_WHAT IS BEING ASKED_
Below are records; reproduce exactly the lines from the one that has "Expand the Rectangle shapes flyout arrow" through the one that has "You are a computer-use agent. The", ends included, and nothing more.

_THE INPUT_
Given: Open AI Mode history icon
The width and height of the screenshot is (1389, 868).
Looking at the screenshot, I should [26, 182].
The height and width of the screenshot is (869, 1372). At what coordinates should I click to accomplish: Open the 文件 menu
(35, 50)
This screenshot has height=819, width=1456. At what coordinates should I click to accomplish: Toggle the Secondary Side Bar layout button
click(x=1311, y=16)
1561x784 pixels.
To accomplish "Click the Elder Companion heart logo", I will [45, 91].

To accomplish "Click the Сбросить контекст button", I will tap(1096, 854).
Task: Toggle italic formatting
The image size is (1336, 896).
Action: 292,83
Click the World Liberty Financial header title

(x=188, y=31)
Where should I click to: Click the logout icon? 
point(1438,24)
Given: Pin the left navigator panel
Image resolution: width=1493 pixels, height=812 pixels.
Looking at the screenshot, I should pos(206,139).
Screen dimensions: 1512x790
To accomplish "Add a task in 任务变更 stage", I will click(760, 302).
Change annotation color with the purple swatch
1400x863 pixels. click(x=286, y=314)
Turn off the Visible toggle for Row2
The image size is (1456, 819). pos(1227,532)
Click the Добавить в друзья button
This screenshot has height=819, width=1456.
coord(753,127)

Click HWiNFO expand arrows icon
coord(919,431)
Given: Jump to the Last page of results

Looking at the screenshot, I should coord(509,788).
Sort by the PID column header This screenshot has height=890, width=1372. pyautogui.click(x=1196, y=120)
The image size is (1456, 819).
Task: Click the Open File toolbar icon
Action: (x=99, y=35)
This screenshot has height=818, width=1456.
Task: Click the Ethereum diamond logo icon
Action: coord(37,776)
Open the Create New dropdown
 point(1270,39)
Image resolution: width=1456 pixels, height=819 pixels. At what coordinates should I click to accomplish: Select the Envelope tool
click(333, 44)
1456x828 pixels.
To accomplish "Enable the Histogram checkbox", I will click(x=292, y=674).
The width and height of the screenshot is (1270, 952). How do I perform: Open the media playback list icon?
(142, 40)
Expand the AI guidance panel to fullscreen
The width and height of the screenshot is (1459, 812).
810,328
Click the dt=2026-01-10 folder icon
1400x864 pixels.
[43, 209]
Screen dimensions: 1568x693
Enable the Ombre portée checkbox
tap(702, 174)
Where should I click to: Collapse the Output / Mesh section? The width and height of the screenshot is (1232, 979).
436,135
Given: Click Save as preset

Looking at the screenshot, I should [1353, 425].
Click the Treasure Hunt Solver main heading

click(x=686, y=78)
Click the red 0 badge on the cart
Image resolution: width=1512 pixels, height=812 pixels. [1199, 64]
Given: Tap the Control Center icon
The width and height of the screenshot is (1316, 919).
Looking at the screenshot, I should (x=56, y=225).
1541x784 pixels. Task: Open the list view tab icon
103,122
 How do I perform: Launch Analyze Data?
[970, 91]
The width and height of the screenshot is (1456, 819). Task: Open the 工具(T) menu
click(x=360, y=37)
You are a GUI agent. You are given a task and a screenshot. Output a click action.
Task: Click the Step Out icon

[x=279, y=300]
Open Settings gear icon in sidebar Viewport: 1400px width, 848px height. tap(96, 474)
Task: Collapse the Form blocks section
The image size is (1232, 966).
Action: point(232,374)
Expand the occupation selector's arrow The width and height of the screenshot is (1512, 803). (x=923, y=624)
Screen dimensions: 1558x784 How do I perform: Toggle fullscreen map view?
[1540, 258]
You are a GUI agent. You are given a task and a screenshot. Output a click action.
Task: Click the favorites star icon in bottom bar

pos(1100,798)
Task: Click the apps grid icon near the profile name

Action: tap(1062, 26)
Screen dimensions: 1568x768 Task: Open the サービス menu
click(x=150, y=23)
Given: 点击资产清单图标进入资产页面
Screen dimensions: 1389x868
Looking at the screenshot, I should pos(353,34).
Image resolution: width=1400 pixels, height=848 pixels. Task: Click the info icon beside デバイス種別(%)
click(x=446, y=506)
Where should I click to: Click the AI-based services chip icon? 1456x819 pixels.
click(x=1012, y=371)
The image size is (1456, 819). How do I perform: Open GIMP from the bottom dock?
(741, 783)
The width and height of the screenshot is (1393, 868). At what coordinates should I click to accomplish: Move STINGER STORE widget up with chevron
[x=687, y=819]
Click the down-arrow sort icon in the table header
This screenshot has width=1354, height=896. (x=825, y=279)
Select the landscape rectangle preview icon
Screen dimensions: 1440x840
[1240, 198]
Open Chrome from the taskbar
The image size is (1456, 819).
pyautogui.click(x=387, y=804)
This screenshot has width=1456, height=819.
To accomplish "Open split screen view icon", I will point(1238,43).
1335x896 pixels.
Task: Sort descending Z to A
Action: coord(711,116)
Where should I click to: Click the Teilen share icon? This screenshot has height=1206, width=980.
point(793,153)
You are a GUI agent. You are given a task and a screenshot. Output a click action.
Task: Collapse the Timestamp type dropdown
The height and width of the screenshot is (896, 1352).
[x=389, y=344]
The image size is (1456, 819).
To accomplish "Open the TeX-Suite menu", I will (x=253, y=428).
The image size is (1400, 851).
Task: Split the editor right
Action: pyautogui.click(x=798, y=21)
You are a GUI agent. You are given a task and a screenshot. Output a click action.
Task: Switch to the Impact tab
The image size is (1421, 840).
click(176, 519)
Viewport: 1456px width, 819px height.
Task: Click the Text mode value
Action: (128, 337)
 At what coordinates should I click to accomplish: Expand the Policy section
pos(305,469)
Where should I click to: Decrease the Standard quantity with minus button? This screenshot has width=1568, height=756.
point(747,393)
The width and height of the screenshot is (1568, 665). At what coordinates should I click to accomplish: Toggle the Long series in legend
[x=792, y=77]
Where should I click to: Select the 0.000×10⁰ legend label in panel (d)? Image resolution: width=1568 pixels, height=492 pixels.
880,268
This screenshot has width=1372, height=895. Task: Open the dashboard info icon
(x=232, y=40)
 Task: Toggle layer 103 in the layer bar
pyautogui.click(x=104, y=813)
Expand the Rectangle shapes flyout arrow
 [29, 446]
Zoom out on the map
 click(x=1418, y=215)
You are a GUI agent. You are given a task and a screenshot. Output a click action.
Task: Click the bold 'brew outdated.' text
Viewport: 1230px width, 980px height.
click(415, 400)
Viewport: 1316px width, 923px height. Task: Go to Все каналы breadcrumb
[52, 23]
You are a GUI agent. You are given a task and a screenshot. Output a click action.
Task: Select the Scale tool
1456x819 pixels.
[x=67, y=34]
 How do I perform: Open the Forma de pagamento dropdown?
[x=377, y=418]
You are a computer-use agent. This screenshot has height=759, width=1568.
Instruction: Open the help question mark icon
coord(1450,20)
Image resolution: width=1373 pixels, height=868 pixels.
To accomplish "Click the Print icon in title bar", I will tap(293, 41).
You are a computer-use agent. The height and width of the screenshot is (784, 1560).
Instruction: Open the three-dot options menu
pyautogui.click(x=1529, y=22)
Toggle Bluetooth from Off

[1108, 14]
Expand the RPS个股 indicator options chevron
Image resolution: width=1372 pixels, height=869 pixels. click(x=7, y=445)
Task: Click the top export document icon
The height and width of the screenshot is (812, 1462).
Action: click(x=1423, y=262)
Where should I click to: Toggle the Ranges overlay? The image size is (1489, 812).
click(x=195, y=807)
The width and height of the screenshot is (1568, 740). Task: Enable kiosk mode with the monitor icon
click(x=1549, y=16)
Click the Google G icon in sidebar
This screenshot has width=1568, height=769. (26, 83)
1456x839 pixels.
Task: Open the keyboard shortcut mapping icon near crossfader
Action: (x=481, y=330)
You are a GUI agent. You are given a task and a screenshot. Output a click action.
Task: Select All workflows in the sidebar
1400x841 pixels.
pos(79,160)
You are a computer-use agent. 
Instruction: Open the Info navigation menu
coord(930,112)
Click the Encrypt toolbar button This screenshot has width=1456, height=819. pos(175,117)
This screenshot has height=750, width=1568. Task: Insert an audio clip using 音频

_WRITTEN RESPONSE_
Expand the Rectangle shapes flyout arrow
 [29, 446]
Zoom out on the map
 click(x=1418, y=215)
You are a GUI agent. You are given a task and a screenshot. Output a click action.
Task: Click the bold 'brew outdated.' text
Viewport: 1230px width, 980px height.
click(415, 400)
Viewport: 1316px width, 923px height. Task: Go to Все каналы breadcrumb
[52, 23]
You are a GUI agent. You are given a task and a screenshot. Output a click action.
Task: Select the Scale tool
1456x819 pixels.
[x=67, y=34]
 How do I perform: Open the Forma de pagamento dropdown?
[x=377, y=418]
You are a computer-use agent. This screenshot has height=759, width=1568.
Instruction: Open the help question mark icon
coord(1450,20)
Image resolution: width=1373 pixels, height=868 pixels.
To accomplish "Click the Print icon in title bar", I will tap(293, 41).
You are a computer-use agent. The height and width of the screenshot is (784, 1560).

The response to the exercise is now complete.